*Challenges*
(A) Which section headings appear under "Technical notes" in the food price index notes?
(B) Can you carry on the food price index technical notes from the point where they stop?

*Source document*
──────────────────────────────

Food Price Index: February 2010

Technical notes

What the food price index measures

The food price index (FPI) measures the rate of price change of food and food services purchased by households. The food group is the only commodity group of the consumers price index (CPI) for which an index is prepared each month. The all groups CPI is prepared quarterly.

Index series available online from Infoshare

To access more data from the CPI series, go to Infoshare at www.stats.govt.nz/infoshare, and choose:
Subject category: Economic indicators
Group: Consumers Price Index
The FPI series are listed immediately after the CPI series.

The time series can be downloaded in Excel or comma delimited format, where percentage movements can be calculated using the following formula:

((Index number for later period minus index number for earlier period) divided by index number for earlier period) multiplied by 100

More information about Infoshare.

Distribution of item-level index movements

The Distribution of Item-level Index Movements table in the commentary of this Hot Off the Press gives additional information on the distribution of price movements recorded for the current month's FPI. The analytical statistics in the table give an indication of how widespread price changes are, and their relative magnitude compared with previous months.

──────────────────────────────

*Supplied material*
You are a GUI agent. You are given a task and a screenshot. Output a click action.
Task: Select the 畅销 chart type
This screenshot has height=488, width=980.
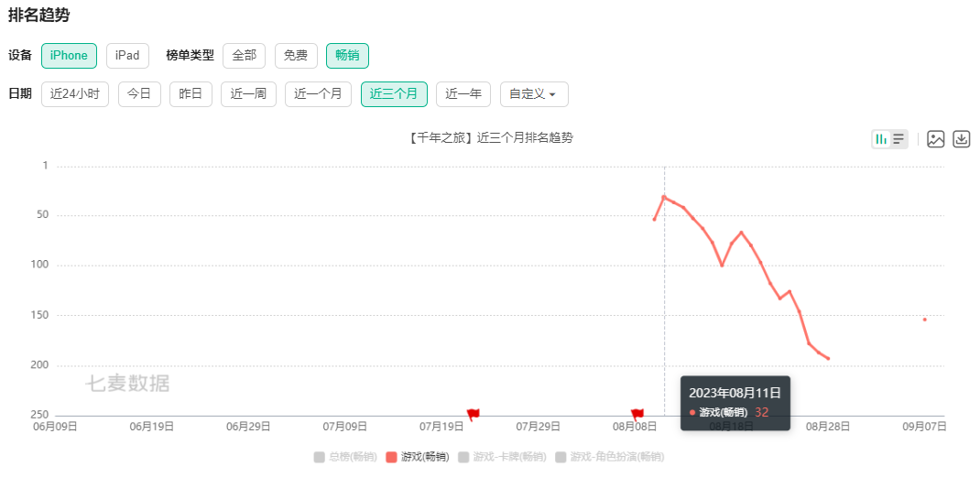[347, 56]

──────────────────────────────

*Results of the exercise*
(A)
- What the food price index measures
- Index series available online from Infoshare
- Distribution of item-level index movements

(B)
Grocery food specials

Items that are 'on special' or come 'off special' are included in the FPI at the price levels observed at the time prices are collected. An analysis of the price quotes for these items is often given for the grocery food and non-alcoholic beverages subgroups in the commentary of this Hot Off the Press. To be included in this analysis, the priced item will have been on special either last month or this month, or have been on special in both months.

Sample of outlets

Prices are collected from a sample of retail outlets. This sample was selected as part of the 2006 FPI review. The last selection of outlets took place with the 1999 FPI review. As a result of the 2006 FPI review, the price collection effort was redistributed to align more closely with the population shares of the regions. This redistribution means more prices are collected in the larger pricing centres, particularly Auckland. The objective of this re-allocation is to maximise the accuracy of the national FPI while taking into account a secondary requirement to produce regional indexes of good quality.

Food prices are collected from about 650 outlets in the 15 surveyed urban areas. Of these, about 75 are supermarkets, 30 greengrocers, 30 fish shops, 30 butchers, 50 convenience stores (with half being service stations and the other half being dairies, grocery stores, and superettes), 120 restaurants (for evening meals), and more than 300 are other suitable outlets (for breakfast, lunch, and takeaway food).

Review of the food price index

The FPI was reviewed in 2008 as part of the regular review of the consumers price index (CPI). The review encompassed the reselection of the basket of representative food goods and services and the reweighting of the basket to reflect the relative importance of household spending on food.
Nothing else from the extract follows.